MIKE LUPICA: People always come up to me and say, ''Mike, what's it really like to be a big time sports columnist?'' And what I do is I tell them about the (unintelligible). I tell them about the World Series or the Final Four, or that rush of adrenalin you get when you've really got a good story to write on deadline. But there are some bad parts, too. There's late nights and long plane rides, bad games, a whole lot of boring athletes to talk to. But there's nothing in my job that I hate more than going to the Super Bowl. And every once in a while they put the Super Bowl in a great place like San Diego. And I can wear my tennis shorts and hang out by the pool. But believe me, there's not enough good weather in this world to make me ever want to come to a Super Bowl. MAN: To me in sports there's nothing bigger or better than the Super Bowl. MAN: The Super Bowl is the biggest game in the world for any football player, big or small, or whatever.
LUPICA: Now, that's what everybody says. But the reality, especially for sports writers is quite different. Now, I know what you're thinking.

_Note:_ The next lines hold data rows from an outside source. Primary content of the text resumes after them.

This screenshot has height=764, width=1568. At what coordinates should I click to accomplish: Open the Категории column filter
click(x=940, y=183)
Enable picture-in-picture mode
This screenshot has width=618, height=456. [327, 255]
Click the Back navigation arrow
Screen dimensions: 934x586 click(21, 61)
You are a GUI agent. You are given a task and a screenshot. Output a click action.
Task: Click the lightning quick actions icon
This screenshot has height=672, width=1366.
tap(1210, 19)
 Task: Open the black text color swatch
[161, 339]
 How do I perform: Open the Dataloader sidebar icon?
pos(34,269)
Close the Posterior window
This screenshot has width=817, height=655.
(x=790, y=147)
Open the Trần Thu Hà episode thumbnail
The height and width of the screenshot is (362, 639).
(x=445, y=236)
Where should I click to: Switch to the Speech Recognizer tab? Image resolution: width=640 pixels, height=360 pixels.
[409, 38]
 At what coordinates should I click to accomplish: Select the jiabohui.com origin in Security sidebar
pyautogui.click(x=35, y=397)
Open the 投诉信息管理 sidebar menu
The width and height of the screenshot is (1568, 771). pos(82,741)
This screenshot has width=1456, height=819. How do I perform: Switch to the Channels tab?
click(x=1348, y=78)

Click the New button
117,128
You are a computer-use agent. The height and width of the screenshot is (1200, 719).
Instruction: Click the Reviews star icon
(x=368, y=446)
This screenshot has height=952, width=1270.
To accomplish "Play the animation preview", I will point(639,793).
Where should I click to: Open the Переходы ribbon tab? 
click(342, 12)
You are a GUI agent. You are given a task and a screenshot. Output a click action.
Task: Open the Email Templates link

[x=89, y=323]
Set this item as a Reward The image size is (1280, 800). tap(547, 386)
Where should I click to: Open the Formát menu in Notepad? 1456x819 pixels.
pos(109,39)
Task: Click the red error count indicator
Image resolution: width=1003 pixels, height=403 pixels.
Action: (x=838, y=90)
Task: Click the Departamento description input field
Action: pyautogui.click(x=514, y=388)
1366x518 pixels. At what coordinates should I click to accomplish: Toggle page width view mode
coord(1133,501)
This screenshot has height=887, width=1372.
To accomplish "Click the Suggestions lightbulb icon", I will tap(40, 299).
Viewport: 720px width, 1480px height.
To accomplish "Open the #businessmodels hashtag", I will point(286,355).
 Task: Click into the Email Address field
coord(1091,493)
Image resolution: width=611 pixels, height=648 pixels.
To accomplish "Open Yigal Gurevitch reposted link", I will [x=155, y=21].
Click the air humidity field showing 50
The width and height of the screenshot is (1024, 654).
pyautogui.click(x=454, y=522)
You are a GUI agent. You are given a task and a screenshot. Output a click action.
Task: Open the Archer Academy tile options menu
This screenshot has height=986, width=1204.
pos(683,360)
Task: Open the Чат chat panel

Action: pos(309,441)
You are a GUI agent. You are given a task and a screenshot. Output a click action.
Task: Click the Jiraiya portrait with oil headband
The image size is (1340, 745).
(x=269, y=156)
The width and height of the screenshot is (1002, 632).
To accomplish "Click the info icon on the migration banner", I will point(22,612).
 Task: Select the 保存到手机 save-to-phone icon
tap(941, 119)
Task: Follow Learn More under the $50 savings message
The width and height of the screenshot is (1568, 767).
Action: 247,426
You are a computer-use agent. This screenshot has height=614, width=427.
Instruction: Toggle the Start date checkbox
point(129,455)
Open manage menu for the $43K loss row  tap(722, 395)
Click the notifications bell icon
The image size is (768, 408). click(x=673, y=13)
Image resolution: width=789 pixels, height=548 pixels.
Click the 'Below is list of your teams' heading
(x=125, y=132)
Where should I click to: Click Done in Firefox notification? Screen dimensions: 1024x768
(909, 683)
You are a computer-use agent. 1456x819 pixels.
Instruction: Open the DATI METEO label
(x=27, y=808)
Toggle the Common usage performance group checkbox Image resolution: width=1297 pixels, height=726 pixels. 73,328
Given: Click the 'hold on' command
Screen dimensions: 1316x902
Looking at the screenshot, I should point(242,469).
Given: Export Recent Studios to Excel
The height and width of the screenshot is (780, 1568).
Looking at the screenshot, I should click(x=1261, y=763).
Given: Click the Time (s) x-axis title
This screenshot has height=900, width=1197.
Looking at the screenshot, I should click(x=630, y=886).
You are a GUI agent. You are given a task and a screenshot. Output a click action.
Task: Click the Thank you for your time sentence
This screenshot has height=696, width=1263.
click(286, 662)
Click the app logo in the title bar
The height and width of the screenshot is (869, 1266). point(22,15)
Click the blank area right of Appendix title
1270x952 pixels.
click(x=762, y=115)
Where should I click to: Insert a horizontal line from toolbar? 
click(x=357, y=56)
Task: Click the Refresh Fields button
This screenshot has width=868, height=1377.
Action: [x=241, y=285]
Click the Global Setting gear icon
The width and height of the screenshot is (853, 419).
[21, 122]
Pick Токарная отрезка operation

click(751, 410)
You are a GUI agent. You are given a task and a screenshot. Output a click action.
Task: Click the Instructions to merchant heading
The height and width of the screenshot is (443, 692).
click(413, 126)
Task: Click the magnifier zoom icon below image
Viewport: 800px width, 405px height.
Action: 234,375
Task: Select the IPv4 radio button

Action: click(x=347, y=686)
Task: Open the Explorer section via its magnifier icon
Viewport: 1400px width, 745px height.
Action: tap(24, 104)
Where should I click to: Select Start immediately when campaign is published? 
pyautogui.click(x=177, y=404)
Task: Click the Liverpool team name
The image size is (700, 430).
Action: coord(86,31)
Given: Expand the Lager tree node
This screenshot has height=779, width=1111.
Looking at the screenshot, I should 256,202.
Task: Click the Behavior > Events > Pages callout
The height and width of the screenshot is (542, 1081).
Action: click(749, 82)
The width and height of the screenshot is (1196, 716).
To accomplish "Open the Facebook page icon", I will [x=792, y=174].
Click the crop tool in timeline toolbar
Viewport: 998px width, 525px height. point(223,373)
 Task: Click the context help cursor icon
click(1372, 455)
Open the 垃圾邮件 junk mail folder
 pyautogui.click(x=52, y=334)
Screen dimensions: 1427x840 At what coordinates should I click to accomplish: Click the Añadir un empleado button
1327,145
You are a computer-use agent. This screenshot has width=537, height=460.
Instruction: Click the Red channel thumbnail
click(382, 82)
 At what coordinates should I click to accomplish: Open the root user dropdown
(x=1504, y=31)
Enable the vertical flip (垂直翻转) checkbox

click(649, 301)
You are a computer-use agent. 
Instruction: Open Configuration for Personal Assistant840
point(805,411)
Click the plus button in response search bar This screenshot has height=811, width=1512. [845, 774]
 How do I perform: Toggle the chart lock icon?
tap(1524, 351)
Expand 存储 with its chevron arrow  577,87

You'd love to get off a plane and find yourself in the middle of the excitement, hoopla and all American fun that's Super Bowl week. Oh, okay then, come along with me and be my guest. First we'll rent a car. After all, this is California. And then we'll be off. Well, maybe not quite yet. First we have to stand. No, make that sit, in line. But once we get the car, the fun will begin. Day One, Super Bowl 22: This is sort of as close as we're going to get to real football before the game on Sunday. We have football players in uniforms on a football field. Golly, this is exciting. Those are the Broncos back there. I've been walking around this morning trying to match up their names and faces with their uniform numbers. I've got the offense done. The sad thing about this is not that the week of pre game activities are insipid, occasionally degrading and a waste of time. It's that newspapermen and media folk in general go along with the mega NFL PR operation. There are almost 2500 of us here this week writing stories, shooting stories, beaming stories from satellite dishes to who knows where. Journalists from Japan and England and Iowa and New Hampshire cover what is increasingly becoming the number one theatre of absurd in professional sports. Not just in America, but in the world. I asked Los Angeles Times sports columnist Jim Murray, who's covered 20 Super Bowls, if he remembered any news ever coming out of a Super Bowl Week, at least since Joe Namath guaranteed a Jet victory over the Colts in 1969. JIM MURRAY, L. A. Times: No (laughter).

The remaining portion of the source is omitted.